=== Begin Enclosure ===
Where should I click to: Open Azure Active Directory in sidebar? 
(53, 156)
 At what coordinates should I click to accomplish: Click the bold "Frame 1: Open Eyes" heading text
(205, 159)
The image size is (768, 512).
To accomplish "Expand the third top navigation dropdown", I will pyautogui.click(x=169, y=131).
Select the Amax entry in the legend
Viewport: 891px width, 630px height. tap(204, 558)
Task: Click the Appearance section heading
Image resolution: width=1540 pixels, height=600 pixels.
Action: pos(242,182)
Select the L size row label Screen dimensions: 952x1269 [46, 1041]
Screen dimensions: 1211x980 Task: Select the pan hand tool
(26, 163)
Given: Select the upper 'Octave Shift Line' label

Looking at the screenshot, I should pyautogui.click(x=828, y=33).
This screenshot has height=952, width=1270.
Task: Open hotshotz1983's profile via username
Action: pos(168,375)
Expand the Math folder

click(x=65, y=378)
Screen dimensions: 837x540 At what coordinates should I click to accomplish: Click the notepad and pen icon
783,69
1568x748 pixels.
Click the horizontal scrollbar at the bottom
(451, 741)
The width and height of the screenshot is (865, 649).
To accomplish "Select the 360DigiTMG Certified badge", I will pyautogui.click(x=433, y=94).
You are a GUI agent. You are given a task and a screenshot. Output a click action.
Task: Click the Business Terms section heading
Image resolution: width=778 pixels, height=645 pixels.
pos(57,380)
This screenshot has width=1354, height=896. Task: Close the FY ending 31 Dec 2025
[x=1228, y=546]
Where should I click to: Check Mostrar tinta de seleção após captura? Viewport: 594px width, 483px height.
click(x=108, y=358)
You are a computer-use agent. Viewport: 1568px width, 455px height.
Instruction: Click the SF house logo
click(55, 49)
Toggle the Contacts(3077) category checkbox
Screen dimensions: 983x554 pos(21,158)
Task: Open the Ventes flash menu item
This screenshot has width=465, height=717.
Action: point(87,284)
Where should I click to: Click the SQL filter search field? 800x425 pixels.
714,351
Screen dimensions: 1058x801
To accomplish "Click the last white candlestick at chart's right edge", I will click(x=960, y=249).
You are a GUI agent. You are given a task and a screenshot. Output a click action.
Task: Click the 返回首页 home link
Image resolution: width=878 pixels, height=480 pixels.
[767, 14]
=== End Enclosure ===
- [WHAT NEEDS TO BE DONE]
Please copy every line in the entries where "size" appears.

- [ANSWER TO THIS EXERCISE]
The image size is (768, 512).
Select the L size row label Screen dimensions: 952x1269 [46, 1041]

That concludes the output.